Caratteristiche ed Attitudini colturali
Vigoria: notevole, senza però carattere di eccezionalità. Richiede potatura lunga ed abbastanza ricca. E' adatta per sistemi di allevamento espansi quali vengono tradizionalmente praticati nelle zone viticole considerate; sistemi che, per altro, sono suscettibili di perfezionamenti o di radicali sostituzioni.
Produzione: nelle zone viticole delle provincie di Novara e Vercelli, i pratici fanno distinzione tra due sottovarietà di questo vitigno: l'una a gemme bene sviluppate e sporgenti, l'altra con caratteri opposti (detta localmente "a gemme corte"); ed eliminano accuratamente la seconda, come meno produttiva. Probabilmente per effetto di tale continua selezione, oltre che per condizioni d'ambiente particolarmente favorevoli, nelle suddette provincie la produttività dell' "Uva rara" è regolare e discretamente abbondante. In provincia di Pavia si lamenta invece una produzione di solito meno che normale, a causa della colatura, che è così frequente ed accentuata da rendere i grappoli eccessivamente spargoli.

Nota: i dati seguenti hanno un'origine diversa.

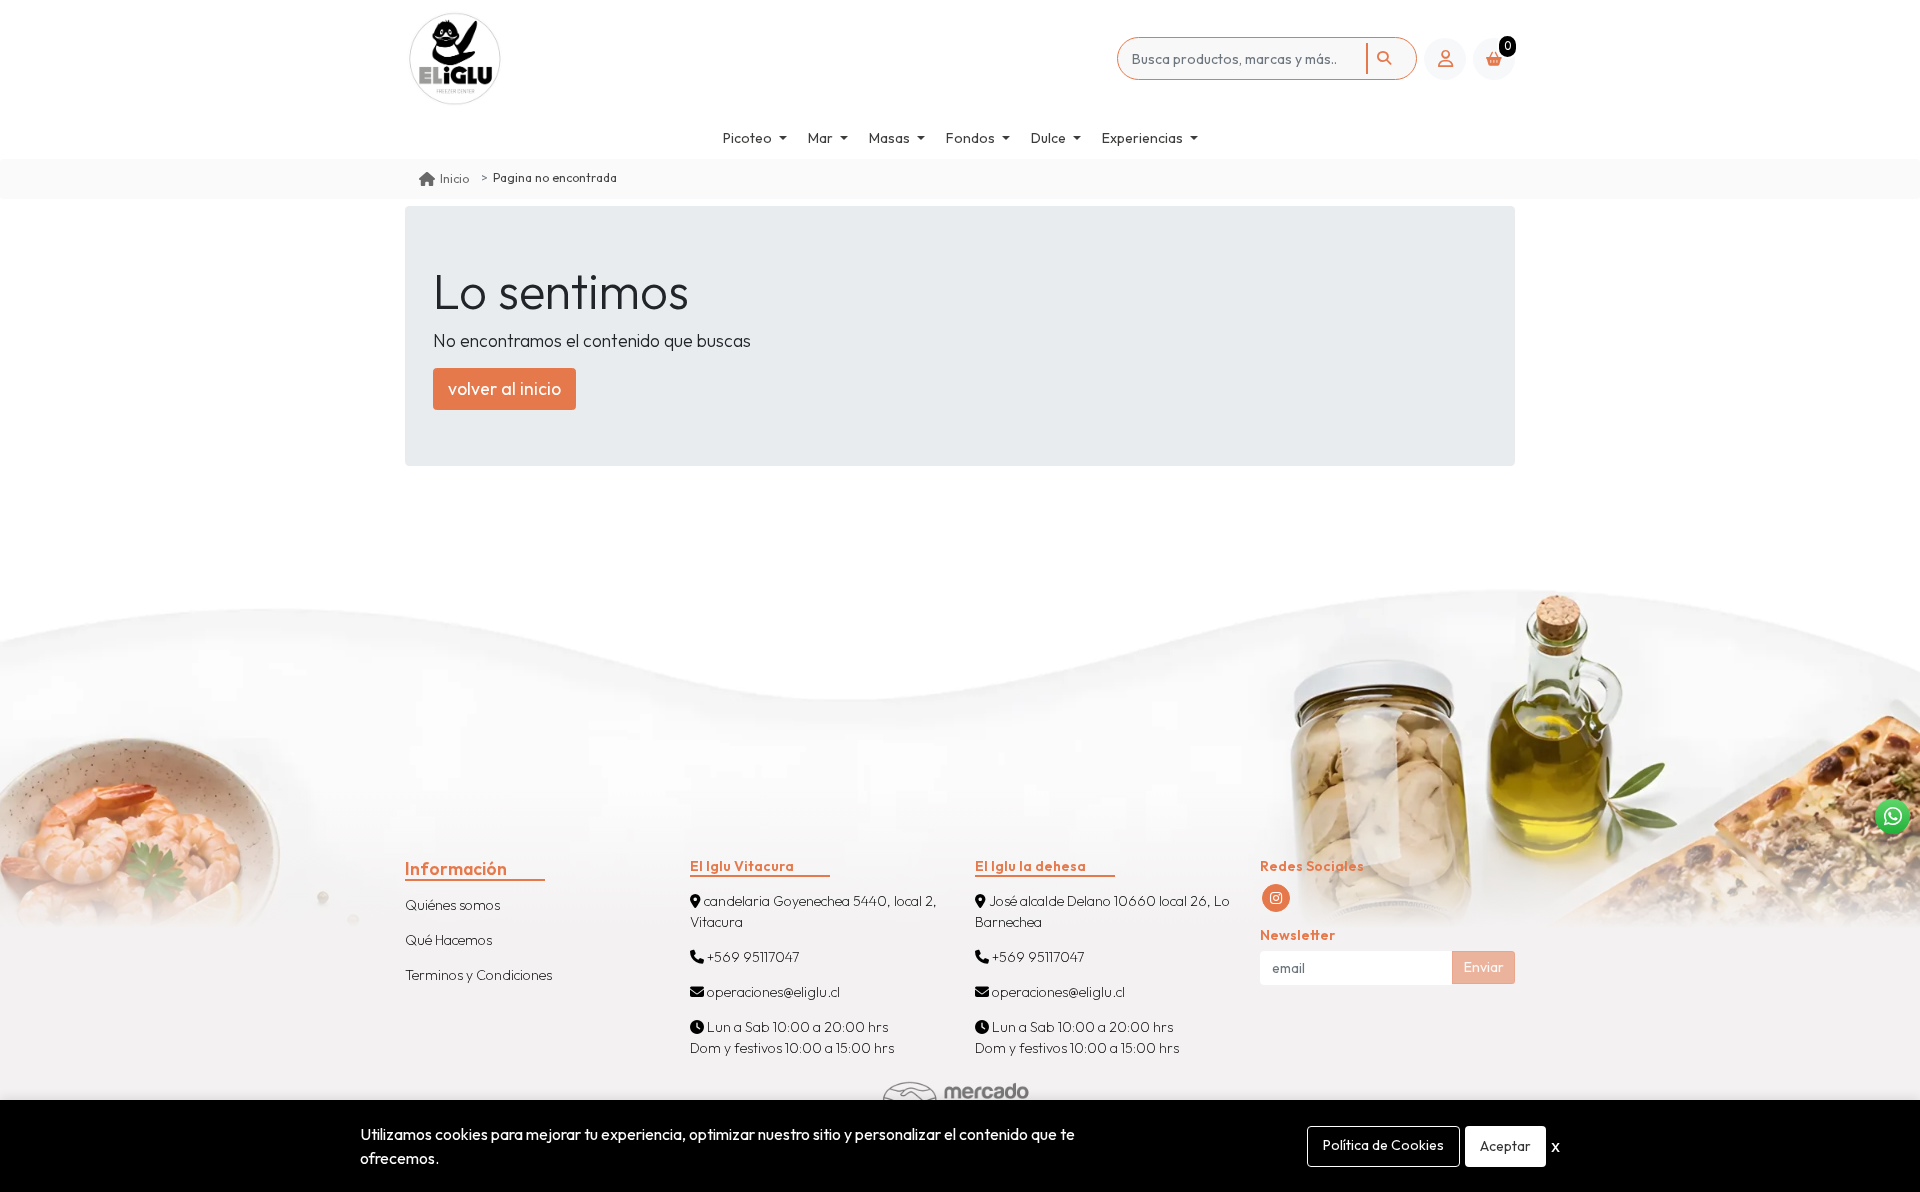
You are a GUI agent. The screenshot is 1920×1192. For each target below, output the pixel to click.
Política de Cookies (1383, 1145)
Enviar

Nell'Oltrepò pavese, pertanto, converrebbe - poiché il vitigno è pregevole - impostare una accurata selezione, anche eventualmente con importazione di marze dalla provincia di Novara.
Posizione del primo germoglio fruttifero: sul secondo o terzo nodo (anche sul primo, nel clone pavese).
Numero medio di infiorescenze per germoglio: per lo più due; abbastanza sovente anche tre.
Fertilità delle femminelle: saltuaria, ma senza importanza pratica.
Resistenza alle avversità: ha resistenza normale alla peronospora, scarsa all'oidio. Va soggetta (specialmente nelle primavere piovose e fredde) alla colatura dei fiori; inconveniente, però, che - come s'è detto - è assai più lamentato nella zona viticola pavese che non in quella novarese-vercellese. Resiste abbastanza bene alle percosse della grandine (rimargina senza marcire) ed al marciume dell'uva, anche in fruttaio.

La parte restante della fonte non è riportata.